Scroll down the list of words to read the meaning of the one you want. Use the 'Back' key to return to your previous location on the page.

Callipers

Supports (usually made of metal) fixed to the legs to help a person to walk.

Catheterisation

A way of draining the bladder by inserting a thin plastic tube through the urethra (the canal leading from the bladder through which urine is usually passed).

Congenital

Present at birth.

Corticosteroids

A group of drugs associated with the adrenal cortex area of the brain.

Counselling

Where a person is helped to have a new understanding about things that have, or may be likely to happen to them, by talking them through with another person

Criteria

A standard, rule or test against which something can be measured or judged.

Diagnosis

The way in which a health condition is discovered for a person. Diagnosis is also often used to refer to the name of the disease, condition, syndrome or disability that results from this process. In children, there is interest in their developmental progress/diagnosis as well as their medical diagnosis.

Eligible

Entitled or allowed to receive something (such as a service).

Enema

Injection of liquid into the rectum (the lower part of the large intestine), usually to flush it out.

Epilepsy

An ongoing medical condition, produced by temporary changes in the electrical function of the brain, that causes seizures that affect awareness, movement, or sensation.
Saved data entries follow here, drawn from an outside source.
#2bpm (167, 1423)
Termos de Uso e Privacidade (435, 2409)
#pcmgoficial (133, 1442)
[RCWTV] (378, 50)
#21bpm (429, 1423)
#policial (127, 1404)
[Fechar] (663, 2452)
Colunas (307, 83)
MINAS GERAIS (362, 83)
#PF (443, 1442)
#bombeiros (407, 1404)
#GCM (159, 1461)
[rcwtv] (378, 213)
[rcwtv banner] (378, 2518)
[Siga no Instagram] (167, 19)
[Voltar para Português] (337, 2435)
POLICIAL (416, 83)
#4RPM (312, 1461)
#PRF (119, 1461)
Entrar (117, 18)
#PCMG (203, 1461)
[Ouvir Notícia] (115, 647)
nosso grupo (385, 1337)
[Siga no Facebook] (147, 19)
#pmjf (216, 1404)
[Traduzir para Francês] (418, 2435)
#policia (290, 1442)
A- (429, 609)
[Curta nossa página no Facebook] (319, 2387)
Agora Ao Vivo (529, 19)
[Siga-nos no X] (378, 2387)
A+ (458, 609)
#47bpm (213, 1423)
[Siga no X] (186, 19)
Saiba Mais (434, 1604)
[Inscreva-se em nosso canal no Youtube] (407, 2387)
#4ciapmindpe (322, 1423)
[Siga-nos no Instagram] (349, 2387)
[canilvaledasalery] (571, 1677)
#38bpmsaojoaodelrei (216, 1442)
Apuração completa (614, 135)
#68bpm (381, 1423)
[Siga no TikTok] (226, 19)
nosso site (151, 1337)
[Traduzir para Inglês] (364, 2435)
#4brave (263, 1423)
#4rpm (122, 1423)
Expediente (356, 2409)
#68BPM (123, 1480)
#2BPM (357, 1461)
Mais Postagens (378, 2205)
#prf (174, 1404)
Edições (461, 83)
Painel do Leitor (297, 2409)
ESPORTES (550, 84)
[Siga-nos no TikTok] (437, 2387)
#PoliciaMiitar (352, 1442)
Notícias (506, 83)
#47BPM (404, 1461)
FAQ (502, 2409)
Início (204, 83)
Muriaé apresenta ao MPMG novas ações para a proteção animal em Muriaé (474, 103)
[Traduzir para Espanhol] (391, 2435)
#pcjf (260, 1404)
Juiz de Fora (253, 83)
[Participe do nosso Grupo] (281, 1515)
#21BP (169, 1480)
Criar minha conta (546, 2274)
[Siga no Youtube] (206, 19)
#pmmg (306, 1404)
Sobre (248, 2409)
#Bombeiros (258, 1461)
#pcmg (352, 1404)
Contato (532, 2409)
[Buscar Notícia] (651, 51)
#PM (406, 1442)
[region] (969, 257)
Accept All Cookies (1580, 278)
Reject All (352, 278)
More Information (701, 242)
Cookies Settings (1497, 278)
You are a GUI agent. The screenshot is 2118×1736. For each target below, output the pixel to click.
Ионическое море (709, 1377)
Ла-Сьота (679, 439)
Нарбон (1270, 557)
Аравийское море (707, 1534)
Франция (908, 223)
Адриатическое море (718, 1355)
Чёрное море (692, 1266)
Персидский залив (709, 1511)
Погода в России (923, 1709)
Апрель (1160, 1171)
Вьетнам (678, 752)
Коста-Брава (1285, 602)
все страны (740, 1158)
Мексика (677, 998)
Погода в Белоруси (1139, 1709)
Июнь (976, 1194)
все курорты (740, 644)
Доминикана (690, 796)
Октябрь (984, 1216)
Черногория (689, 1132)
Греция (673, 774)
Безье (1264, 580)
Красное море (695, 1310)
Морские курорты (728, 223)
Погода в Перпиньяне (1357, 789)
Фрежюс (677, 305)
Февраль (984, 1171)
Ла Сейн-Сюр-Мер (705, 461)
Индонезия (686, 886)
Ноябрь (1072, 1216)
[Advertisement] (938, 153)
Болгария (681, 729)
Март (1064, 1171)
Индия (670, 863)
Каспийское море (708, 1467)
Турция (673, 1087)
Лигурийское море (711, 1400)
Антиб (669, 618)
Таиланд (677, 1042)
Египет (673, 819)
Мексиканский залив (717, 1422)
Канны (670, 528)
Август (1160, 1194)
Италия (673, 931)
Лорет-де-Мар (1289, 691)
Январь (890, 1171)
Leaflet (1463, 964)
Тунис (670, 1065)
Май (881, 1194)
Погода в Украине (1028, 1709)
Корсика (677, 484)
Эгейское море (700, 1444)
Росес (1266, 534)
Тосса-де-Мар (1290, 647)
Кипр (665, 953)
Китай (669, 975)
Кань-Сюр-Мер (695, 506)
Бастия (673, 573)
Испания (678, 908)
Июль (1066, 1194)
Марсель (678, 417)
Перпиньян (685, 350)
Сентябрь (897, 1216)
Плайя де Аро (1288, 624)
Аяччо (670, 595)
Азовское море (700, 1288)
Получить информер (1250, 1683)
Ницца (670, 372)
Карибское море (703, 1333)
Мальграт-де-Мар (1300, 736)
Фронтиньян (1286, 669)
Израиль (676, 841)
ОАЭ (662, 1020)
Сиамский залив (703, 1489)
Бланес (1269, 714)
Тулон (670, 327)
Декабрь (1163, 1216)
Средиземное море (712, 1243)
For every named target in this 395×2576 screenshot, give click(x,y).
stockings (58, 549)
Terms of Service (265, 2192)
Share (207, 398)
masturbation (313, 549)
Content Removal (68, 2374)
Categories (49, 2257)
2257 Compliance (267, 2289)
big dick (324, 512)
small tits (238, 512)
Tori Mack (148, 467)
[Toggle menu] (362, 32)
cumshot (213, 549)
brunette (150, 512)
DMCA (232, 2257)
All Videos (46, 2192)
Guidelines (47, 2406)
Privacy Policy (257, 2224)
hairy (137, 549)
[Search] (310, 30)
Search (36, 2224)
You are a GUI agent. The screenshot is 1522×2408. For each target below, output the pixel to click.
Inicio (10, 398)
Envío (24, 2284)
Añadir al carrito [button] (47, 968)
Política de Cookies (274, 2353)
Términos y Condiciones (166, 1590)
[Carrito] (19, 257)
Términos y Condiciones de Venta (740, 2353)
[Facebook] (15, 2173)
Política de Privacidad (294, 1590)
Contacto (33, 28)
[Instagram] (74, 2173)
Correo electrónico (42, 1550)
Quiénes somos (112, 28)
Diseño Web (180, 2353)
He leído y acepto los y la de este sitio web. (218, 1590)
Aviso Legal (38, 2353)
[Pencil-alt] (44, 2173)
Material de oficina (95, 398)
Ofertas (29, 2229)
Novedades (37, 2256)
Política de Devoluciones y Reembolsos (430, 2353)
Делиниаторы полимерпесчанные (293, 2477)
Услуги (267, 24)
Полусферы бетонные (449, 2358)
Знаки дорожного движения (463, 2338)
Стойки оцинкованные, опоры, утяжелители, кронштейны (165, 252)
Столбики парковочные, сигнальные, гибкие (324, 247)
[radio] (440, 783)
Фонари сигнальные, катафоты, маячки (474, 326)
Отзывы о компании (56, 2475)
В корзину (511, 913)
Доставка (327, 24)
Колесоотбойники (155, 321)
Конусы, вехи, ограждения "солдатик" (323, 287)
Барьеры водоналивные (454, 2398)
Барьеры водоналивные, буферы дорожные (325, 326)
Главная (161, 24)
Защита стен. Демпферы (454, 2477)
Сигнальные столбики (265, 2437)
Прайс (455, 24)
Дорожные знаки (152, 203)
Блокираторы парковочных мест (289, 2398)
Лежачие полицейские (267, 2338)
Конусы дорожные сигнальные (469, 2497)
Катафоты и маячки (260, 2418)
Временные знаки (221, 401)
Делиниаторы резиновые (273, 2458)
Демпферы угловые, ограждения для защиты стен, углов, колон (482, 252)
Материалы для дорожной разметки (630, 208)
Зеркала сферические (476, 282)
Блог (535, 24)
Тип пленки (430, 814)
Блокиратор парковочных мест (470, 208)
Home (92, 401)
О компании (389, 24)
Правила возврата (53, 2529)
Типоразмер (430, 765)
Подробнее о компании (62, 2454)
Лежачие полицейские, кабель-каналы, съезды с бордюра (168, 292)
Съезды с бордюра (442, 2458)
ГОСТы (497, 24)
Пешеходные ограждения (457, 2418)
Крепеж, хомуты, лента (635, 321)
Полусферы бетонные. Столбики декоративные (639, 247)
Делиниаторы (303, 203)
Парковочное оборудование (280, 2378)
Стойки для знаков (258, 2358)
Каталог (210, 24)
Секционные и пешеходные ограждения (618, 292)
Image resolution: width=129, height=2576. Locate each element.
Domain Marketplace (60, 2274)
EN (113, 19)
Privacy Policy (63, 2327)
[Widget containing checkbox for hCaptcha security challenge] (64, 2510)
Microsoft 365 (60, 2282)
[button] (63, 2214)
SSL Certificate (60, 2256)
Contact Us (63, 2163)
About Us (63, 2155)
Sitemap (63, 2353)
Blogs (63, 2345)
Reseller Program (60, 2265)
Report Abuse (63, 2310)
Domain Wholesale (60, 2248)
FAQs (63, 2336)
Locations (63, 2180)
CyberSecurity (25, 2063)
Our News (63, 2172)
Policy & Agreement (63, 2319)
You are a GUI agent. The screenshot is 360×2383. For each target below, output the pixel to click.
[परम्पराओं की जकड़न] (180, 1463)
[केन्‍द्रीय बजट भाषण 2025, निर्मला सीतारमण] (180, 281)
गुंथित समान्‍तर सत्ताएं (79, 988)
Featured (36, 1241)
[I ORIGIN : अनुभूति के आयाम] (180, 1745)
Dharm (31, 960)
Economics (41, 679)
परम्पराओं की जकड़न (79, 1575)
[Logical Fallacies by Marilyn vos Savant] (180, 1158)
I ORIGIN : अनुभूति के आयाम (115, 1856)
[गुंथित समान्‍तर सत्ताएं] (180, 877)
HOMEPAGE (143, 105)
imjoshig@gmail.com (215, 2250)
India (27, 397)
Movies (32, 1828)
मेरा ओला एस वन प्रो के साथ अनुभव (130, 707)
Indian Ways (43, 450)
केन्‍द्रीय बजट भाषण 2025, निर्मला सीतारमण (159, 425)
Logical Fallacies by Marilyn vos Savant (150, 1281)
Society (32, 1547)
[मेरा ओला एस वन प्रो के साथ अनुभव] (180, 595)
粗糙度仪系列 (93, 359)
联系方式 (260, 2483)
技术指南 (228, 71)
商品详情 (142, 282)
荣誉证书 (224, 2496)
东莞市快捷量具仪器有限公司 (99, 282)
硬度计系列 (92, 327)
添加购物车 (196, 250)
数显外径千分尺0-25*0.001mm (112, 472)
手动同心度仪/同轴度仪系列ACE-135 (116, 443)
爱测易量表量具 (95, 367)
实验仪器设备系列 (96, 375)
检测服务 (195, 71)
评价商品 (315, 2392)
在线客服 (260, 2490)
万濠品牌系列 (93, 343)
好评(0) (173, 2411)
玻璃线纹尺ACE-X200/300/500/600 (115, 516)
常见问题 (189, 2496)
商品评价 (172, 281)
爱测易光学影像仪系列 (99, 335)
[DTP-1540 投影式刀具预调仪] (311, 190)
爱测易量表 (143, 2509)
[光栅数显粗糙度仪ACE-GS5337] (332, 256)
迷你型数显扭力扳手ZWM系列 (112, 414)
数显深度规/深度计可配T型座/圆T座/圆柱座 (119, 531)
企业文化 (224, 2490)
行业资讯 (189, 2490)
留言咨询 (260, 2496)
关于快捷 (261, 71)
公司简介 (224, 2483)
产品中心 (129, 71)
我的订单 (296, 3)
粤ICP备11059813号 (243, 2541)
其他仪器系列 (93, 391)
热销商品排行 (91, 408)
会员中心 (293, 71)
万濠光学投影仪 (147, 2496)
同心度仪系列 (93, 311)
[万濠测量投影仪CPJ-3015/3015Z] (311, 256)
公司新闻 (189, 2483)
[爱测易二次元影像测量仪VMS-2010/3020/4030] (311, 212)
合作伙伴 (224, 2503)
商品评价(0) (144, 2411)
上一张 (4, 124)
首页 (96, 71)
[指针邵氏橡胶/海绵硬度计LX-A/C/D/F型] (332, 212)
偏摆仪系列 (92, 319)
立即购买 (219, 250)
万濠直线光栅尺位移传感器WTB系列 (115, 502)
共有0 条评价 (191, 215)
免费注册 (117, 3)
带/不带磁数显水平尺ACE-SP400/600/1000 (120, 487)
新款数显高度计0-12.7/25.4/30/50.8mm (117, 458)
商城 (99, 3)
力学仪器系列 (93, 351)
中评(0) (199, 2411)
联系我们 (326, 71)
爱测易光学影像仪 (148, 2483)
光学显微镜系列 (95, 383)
Sometimes called a seizure disorder.

Faeces

‘Poo’, the matter passed from the bowel when going to the toilet.

Incontinence

The lack of ability to control the release of urine or faeces from the body.

Inherited

Passed on from parents to their children from birth.

Intellectual delay

Where a child does not reach the same level of functioning in one or more major life activities such as self-care, language, learning, mobility, self-direction, independent living, and economic self-sufficiency. Also known as ‘developmental delay’.

Intellectual disability

An intellectual level significantly below average (assessed IQ less than 70), occurring before the age of 18 years. This must be combined with related limitations in two or more of the following areas: communication, self-care, home living, social skills, community awareness, self-direction, health and safety, functional academics, leisure & work.

Involuntary

Done without meaning to. Unintentional.

Paralysis

Loss of power or voluntary movement in a muscle through injury or disease of its nerve supply.

Paraplegia

Paralysis of both lower limbs, and generally, the lower trunk.

Posture

Body position.

Premature (birth)

When a baby is born 3 or more weeks earlier than the due date.

Progressive condition

A condition that develops or gets worse over time.

Respiratory failure

Not being able to breath properly to get oxygen into the blood-stream.

Shunt

A tube inserted into a part of the body to divert or empty extra fluid.

Spasticity

The increased stiffness or ‘muscle tone’ felt in children with cerebral palsy. Muscle spasm can often be felt when such a child’s limbs are moved. The limbs are hard to bend or straighten because of the spasticity of the muscles. The doctor usually finds increased tendon jerks in a child with spasticity.

Spinal cord

The nerves that run down the back inside the back-bone.

Splint (hand)

A custom-made or ‘off the shelf’ support which is worn on the hand to hold it in a fixed position - usually made from materials such as low temperature thermoplastic (plastic material which is mouldable when heated), neoprene and lycra.

Suppository

Medicine in a material that melts at body temperature and is inserted into the rectum (the lower part of the large intestine).